═════ Dataset records

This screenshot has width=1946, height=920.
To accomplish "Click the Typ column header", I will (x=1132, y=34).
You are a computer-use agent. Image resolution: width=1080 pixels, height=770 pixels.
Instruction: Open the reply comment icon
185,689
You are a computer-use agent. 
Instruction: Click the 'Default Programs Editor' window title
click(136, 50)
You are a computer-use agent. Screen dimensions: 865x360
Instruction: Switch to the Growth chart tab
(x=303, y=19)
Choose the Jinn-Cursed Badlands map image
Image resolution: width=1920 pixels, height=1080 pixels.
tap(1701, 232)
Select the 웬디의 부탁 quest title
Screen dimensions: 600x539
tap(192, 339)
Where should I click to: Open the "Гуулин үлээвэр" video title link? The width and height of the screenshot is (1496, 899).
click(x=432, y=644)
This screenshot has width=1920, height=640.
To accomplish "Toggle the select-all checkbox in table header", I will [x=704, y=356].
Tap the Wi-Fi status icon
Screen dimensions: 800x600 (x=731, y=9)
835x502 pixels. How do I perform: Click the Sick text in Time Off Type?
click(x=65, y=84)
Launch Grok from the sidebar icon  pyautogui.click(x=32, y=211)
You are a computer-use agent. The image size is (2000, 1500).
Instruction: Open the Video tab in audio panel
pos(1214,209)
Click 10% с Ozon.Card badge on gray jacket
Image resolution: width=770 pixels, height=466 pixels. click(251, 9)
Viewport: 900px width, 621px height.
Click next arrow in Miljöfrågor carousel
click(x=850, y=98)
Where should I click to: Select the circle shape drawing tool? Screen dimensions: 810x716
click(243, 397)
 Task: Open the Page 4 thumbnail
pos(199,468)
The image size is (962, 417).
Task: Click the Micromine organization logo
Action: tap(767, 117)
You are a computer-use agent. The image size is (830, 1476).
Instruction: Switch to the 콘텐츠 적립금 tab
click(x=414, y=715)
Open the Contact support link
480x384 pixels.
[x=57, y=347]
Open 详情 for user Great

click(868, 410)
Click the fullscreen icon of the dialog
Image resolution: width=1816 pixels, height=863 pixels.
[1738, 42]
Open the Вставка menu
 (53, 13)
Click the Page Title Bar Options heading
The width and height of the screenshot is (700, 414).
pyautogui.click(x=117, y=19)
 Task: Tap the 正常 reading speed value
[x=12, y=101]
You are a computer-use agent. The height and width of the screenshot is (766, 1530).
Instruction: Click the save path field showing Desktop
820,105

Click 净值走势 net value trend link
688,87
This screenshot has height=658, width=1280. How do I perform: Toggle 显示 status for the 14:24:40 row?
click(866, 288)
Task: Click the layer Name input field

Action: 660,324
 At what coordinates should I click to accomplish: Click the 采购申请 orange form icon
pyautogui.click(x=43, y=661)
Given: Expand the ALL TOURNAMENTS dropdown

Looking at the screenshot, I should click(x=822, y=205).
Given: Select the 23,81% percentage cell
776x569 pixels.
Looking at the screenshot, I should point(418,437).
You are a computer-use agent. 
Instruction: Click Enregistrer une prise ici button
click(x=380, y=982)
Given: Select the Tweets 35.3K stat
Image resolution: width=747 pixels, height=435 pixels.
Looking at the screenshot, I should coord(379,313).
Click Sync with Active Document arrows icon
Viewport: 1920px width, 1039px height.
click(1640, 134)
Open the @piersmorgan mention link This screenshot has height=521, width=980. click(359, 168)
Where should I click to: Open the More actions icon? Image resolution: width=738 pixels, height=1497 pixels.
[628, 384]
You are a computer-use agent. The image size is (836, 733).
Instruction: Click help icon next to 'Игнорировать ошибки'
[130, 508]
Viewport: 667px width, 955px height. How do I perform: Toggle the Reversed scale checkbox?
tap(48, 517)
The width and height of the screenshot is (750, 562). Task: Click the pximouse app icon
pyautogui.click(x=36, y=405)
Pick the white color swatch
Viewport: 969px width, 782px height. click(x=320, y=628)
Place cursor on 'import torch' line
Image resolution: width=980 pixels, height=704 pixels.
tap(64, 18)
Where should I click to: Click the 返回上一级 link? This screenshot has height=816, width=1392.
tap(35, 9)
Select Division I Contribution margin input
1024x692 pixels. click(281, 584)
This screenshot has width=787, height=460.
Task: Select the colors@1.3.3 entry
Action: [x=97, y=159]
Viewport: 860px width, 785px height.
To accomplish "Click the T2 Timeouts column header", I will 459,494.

══════════

• [What to work on]
From the listing above, extract all records word for word.

• [Solution to this task]
This screenshot has width=1946, height=920.
To accomplish "Click the Typ column header", I will (x=1132, y=34).
You are a computer-use agent. Image resolution: width=1080 pixels, height=770 pixels.
Instruction: Open the reply comment icon
185,689
You are a computer-use agent. 
Instruction: Click the 'Default Programs Editor' window title
click(136, 50)
You are a computer-use agent. Screen dimensions: 865x360
Instruction: Switch to the Growth chart tab
(x=303, y=19)
Choose the Jinn-Cursed Badlands map image
Image resolution: width=1920 pixels, height=1080 pixels.
tap(1701, 232)
Select the 웬디의 부탁 quest title
Screen dimensions: 600x539
tap(192, 339)
Where should I click to: Open the "Гуулин үлээвэр" video title link? The width and height of the screenshot is (1496, 899).
click(x=432, y=644)
This screenshot has width=1920, height=640.
To accomplish "Toggle the select-all checkbox in table header", I will [x=704, y=356].
Tap the Wi-Fi status icon
Screen dimensions: 800x600 (x=731, y=9)
835x502 pixels. How do I perform: Click the Sick text in Time Off Type?
click(x=65, y=84)
Launch Grok from the sidebar icon  pyautogui.click(x=32, y=211)
You are a computer-use agent. The image size is (2000, 1500).
Instruction: Open the Video tab in audio panel
pos(1214,209)
Click 10% с Ozon.Card badge on gray jacket
Image resolution: width=770 pixels, height=466 pixels. click(251, 9)
Viewport: 900px width, 621px height.
Click next arrow in Miljöfrågor carousel
click(x=850, y=98)
Where should I click to: Select the circle shape drawing tool? Screen dimensions: 810x716
click(243, 397)
 Task: Open the Page 4 thumbnail
pos(199,468)
The image size is (962, 417).
Task: Click the Micromine organization logo
Action: tap(767, 117)
You are a computer-use agent. The image size is (830, 1476).
Instruction: Switch to the 콘텐츠 적립금 tab
click(x=414, y=715)
Open the Contact support link
480x384 pixels.
[x=57, y=347]
Open 详情 for user Great

click(868, 410)
Click the fullscreen icon of the dialog
Image resolution: width=1816 pixels, height=863 pixels.
[1738, 42]
Open the Вставка menu
 (53, 13)
Click the Page Title Bar Options heading
The width and height of the screenshot is (700, 414).
pyautogui.click(x=117, y=19)
 Task: Tap the 正常 reading speed value
[x=12, y=101]
You are a computer-use agent. The height and width of the screenshot is (766, 1530).
Instruction: Click the save path field showing Desktop
820,105

Click 净值走势 net value trend link
688,87
This screenshot has height=658, width=1280. How do I perform: Toggle 显示 status for the 14:24:40 row?
click(866, 288)
Task: Click the layer Name input field

Action: 660,324
 At what coordinates should I click to accomplish: Click the 采购申请 orange form icon
pyautogui.click(x=43, y=661)
Given: Expand the ALL TOURNAMENTS dropdown

Looking at the screenshot, I should click(x=822, y=205).
Given: Select the 23,81% percentage cell
776x569 pixels.
Looking at the screenshot, I should point(418,437).
You are a computer-use agent. 
Instruction: Click Enregistrer une prise ici button
click(x=380, y=982)
Given: Select the Tweets 35.3K stat
Image resolution: width=747 pixels, height=435 pixels.
Looking at the screenshot, I should coord(379,313).
Click Sync with Active Document arrows icon
Viewport: 1920px width, 1039px height.
click(1640, 134)
Open the @piersmorgan mention link This screenshot has height=521, width=980. click(359, 168)
Where should I click to: Open the More actions icon? Image resolution: width=738 pixels, height=1497 pixels.
[628, 384]
You are a computer-use agent. The image size is (836, 733).
Instruction: Click help icon next to 'Игнорировать ошибки'
[130, 508]
Viewport: 667px width, 955px height. How do I perform: Toggle the Reversed scale checkbox?
tap(48, 517)
The width and height of the screenshot is (750, 562). Task: Click the pximouse app icon
pyautogui.click(x=36, y=405)
Pick the white color swatch
Viewport: 969px width, 782px height. click(x=320, y=628)
Place cursor on 'import torch' line
Image resolution: width=980 pixels, height=704 pixels.
tap(64, 18)
Where should I click to: Click the 返回上一级 link? This screenshot has height=816, width=1392.
tap(35, 9)
Select Division I Contribution margin input
1024x692 pixels. click(281, 584)
This screenshot has width=787, height=460.
Task: Select the colors@1.3.3 entry
Action: [x=97, y=159]
Viewport: 860px width, 785px height.
To accomplish "Click the T2 Timeouts column header", I will 459,494.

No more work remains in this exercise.